Riflessione di Fedro, del 18 settembre 2025
18 Settembre 2025 in Post ad hoc, Prima Pagina
La diversità di opinioni è uno dei motori principali del progresso umano. Il confronto dialettico, anche quando aspro, consente di allargare i confini della conoscenza, di mettere in discussione certezze consolidate e di aprire nuove prospettive. Una società che pretende unanimismo rischia di soffocare la creatività e di cadere nell’immobilismo. Eppure, non tutto ciò che viene pensato o sostenuto può essere accolto nel dibattito pubblico con pari dignità: vi sono limiti etici invalicabili, legati alla difesa della dignità umana e alla protezione del vivente.
Accettare il relativismo totale significherebbe rendere legittime posizioni che negano i diritti fondamentali, come il razzismo, la violenza o l’incitamento all’annientamento di intere categorie di individui.
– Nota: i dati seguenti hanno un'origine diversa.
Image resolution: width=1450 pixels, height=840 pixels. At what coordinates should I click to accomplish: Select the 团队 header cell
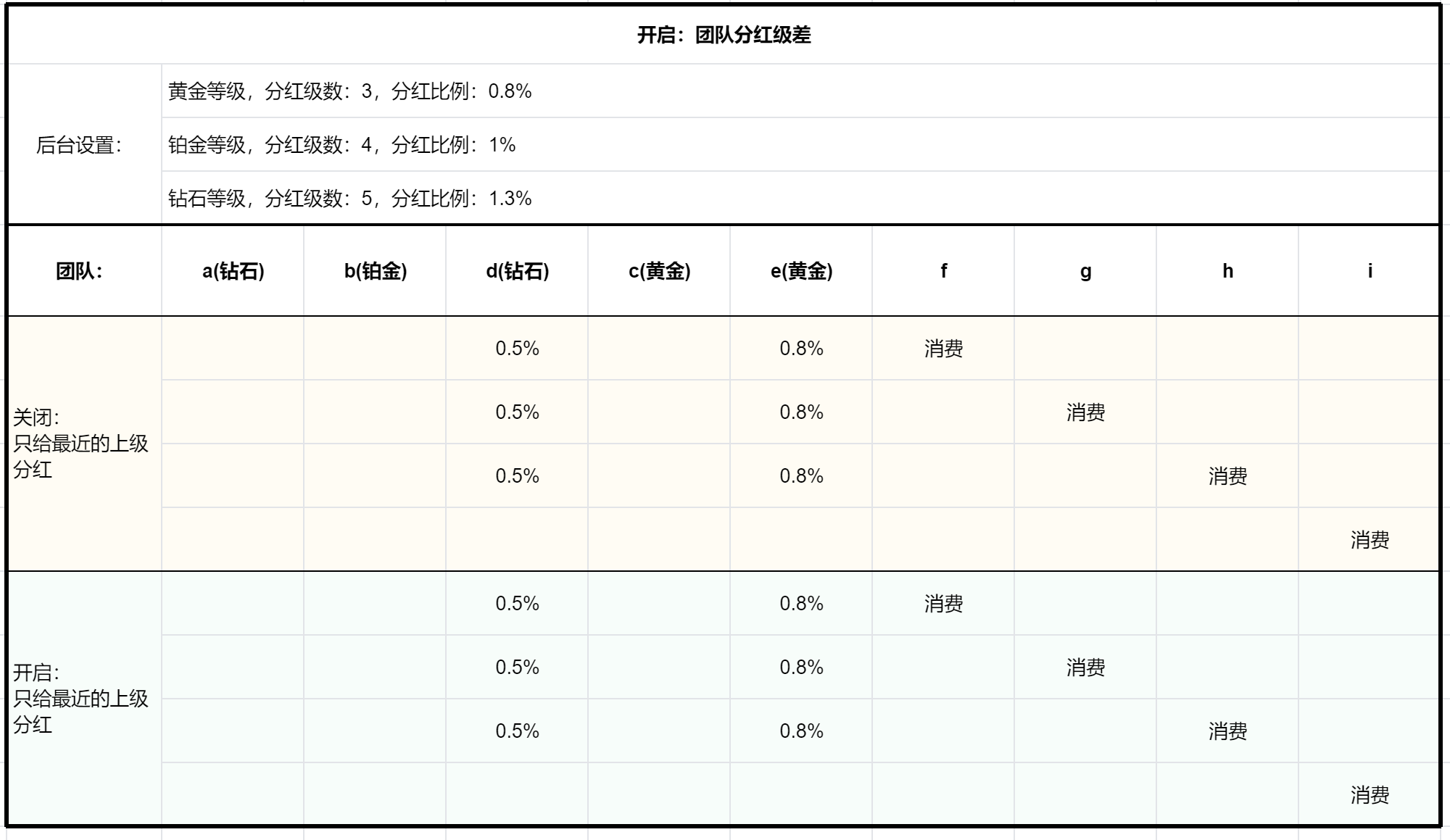[x=79, y=271]
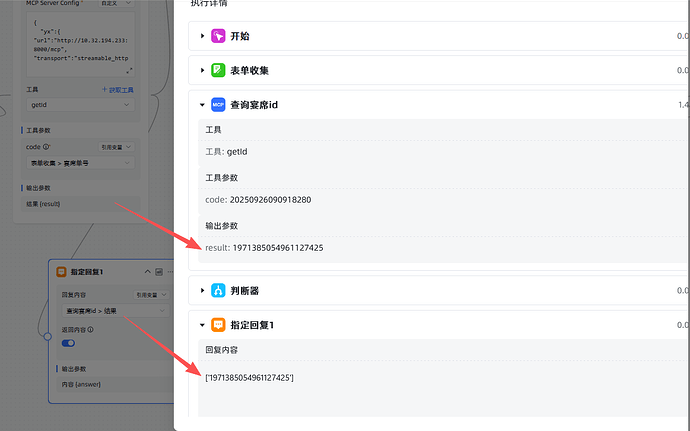
Task: Click the orange 指定回复1 icon in details
Action: (218, 325)
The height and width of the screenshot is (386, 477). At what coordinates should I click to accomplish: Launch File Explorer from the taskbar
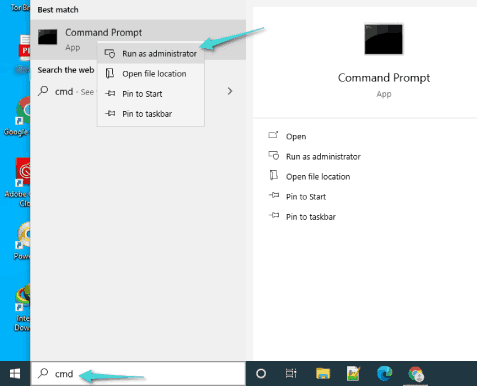tap(323, 374)
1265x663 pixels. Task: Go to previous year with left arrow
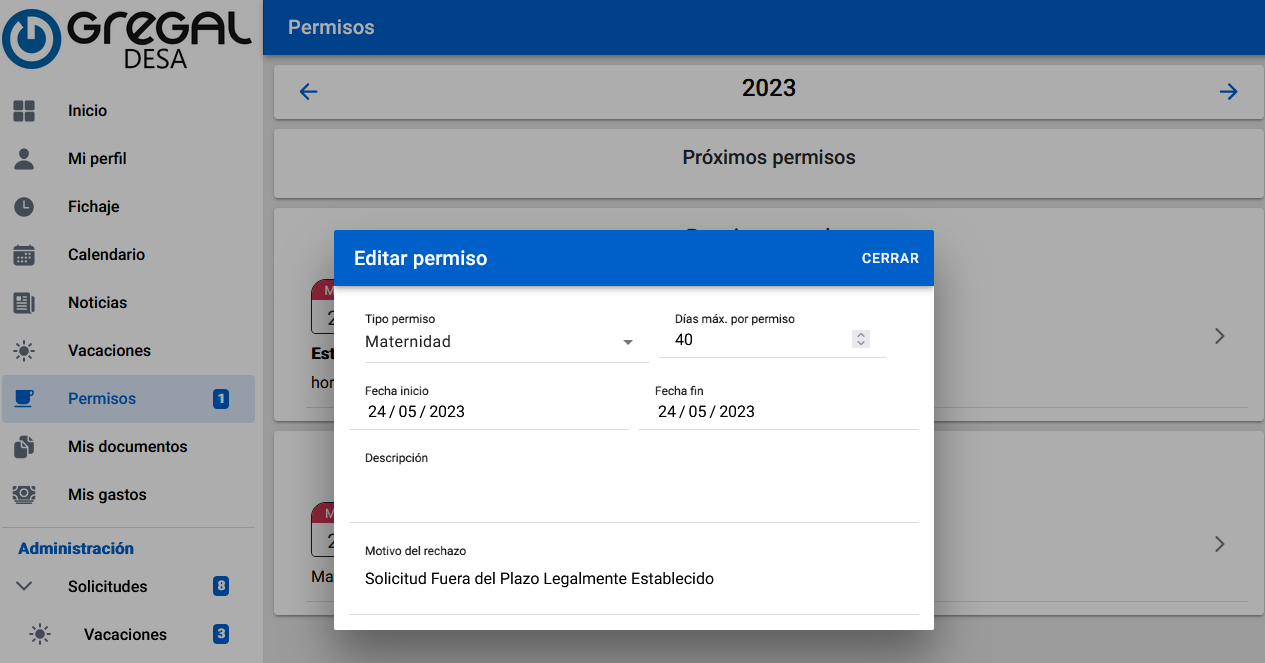click(308, 92)
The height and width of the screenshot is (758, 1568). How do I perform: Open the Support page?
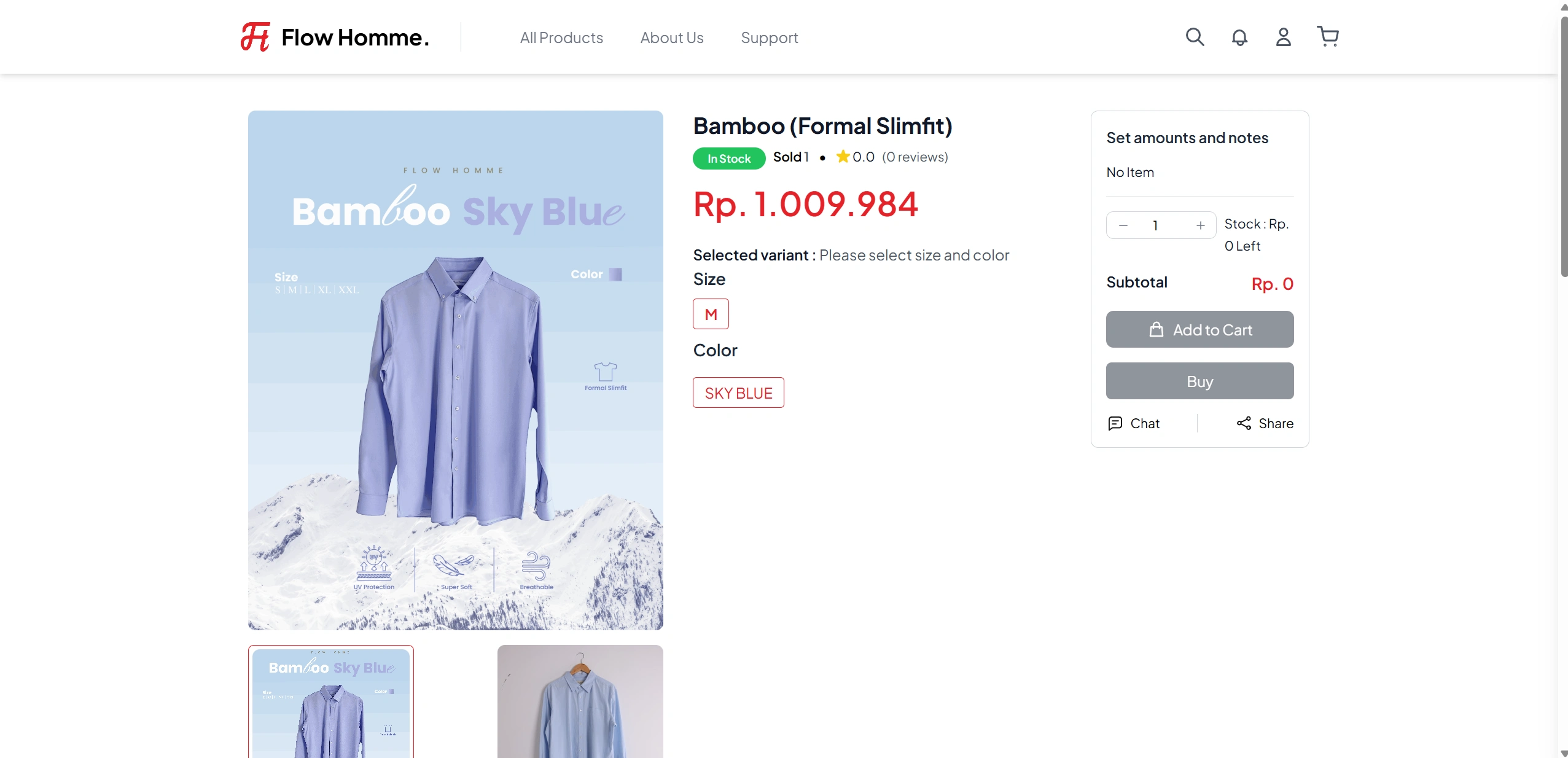click(769, 37)
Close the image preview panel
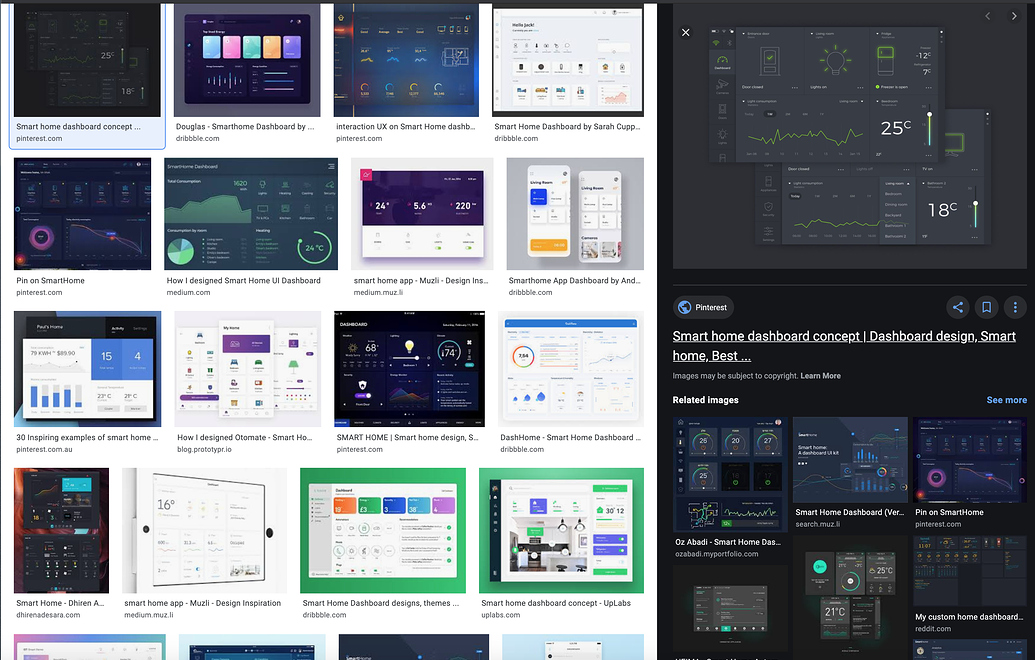The image size is (1035, 660). [x=685, y=32]
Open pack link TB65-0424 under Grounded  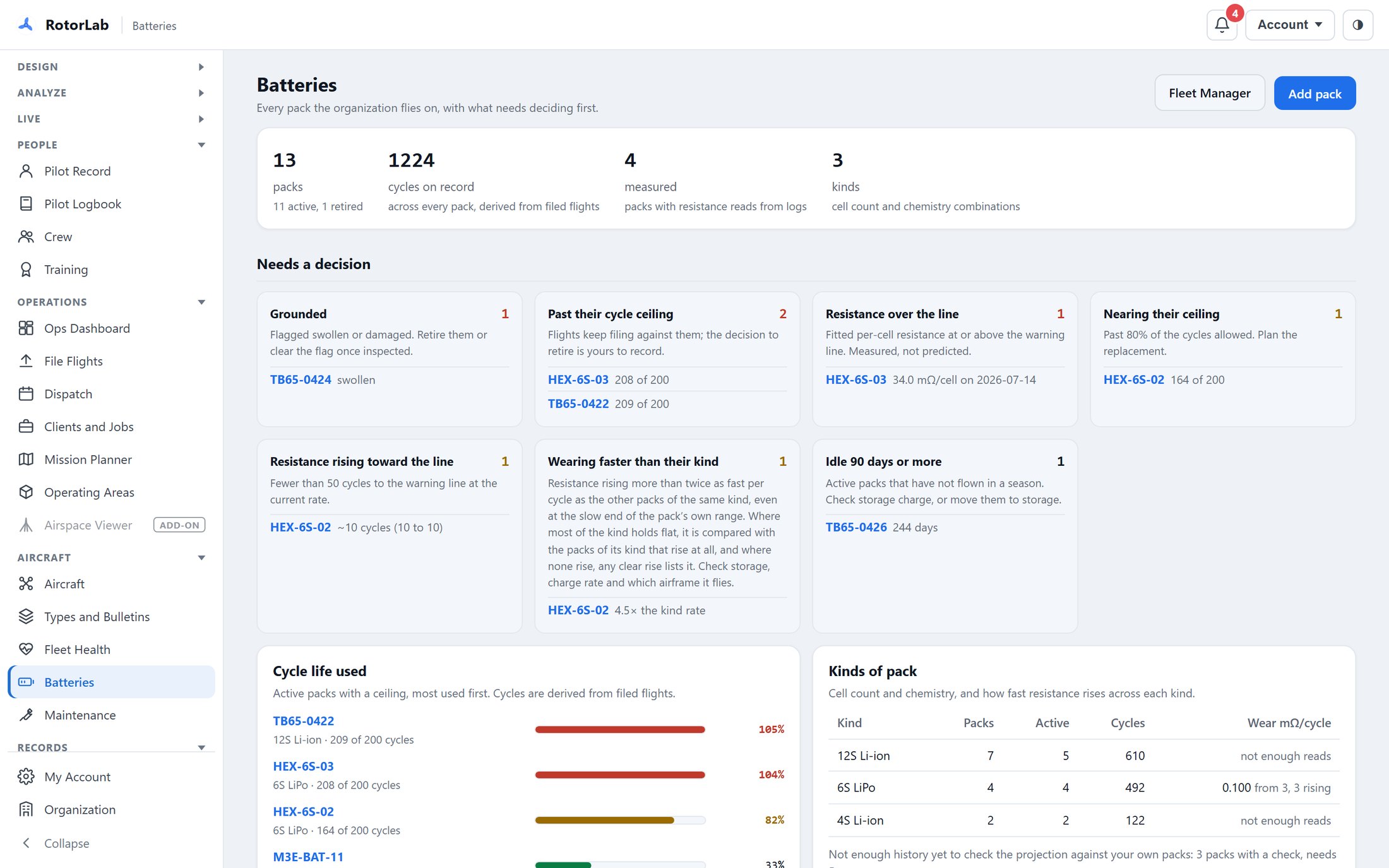(301, 379)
In questi casi, la tolleranza diventa, paradossalmente, la premessa per l’intollerabile. Ecco allora che si avverte la necessità di un argine: un luogo di deliberazione condiviso in cui stabilire ciò che non può trovare spazio nel convivere civile.
Un simile organismo, però, dovrebbe agire con estrema prudenza. Il rischio di trasformarsi in strumento di censura ideologica è reale. Per questo dovrebbe fondarsi su criteri universali: il rispetto dei diritti umani, la tutela della vita, la condanna di ogni forma di umiliazione e discriminazione. Non tanto per impedire la discussione teorica – che può avere valore conoscitivo – quanto per porre un limite all’attuazione pratica di idee offensive o distruttive della dignità.
In tal modo la libertà di pensiero non verrebbe compressa, ma orientata verso un terreno fertile, capace di generare diversità senza degenerare in oppressione. La vera ricchezza culturale non nasce infatti dall’anarchia dei contenuti, ma da un confronto vivace che rimane immerso nel rispetto incondizionato della dignità di tutti gli esseri viventi.